#### TASK INPUTS:
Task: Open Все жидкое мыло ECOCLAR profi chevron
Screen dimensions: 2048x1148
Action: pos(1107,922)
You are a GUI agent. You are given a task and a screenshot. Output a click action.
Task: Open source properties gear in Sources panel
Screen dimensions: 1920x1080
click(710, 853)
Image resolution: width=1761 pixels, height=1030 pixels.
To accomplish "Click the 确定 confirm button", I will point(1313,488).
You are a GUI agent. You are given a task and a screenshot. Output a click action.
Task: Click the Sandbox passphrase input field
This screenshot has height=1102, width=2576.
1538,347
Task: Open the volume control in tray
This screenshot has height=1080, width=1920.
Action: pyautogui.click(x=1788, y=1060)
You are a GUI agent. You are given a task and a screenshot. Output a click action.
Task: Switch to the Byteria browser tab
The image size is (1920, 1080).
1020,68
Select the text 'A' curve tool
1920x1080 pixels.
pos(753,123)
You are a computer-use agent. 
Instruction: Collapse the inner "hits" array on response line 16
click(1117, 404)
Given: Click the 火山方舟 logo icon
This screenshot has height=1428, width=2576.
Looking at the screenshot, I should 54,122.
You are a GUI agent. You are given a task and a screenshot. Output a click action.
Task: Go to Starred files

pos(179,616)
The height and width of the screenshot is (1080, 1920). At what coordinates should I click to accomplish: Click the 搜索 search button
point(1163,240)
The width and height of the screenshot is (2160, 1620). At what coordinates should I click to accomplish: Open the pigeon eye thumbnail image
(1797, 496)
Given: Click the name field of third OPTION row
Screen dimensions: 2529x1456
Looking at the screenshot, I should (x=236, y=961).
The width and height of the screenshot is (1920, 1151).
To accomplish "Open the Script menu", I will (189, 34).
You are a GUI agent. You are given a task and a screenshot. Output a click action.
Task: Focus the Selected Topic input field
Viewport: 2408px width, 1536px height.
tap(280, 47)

#### HOW TO COMPLETE THIS TASK:
Both end lines included, restate word for word the lines above from the line with "Task: Switch to the Byteria browser tab" to the line with "Given: Click the name", and nothing else.

#### ANSWER:
Task: Switch to the Byteria browser tab
The image size is (1920, 1080).
1020,68
Select the text 'A' curve tool
1920x1080 pixels.
pos(753,123)
You are a computer-use agent. 
Instruction: Collapse the inner "hits" array on response line 16
click(1117, 404)
Given: Click the 火山方舟 logo icon
This screenshot has height=1428, width=2576.
Looking at the screenshot, I should 54,122.
You are a GUI agent. You are given a task and a screenshot. Output a click action.
Task: Go to Starred files

pos(179,616)
The height and width of the screenshot is (1080, 1920). At what coordinates should I click to accomplish: Click the 搜索 search button
point(1163,240)
The width and height of the screenshot is (2160, 1620). At what coordinates should I click to accomplish: Open the pigeon eye thumbnail image
(1797, 496)
Given: Click the name field of third OPTION row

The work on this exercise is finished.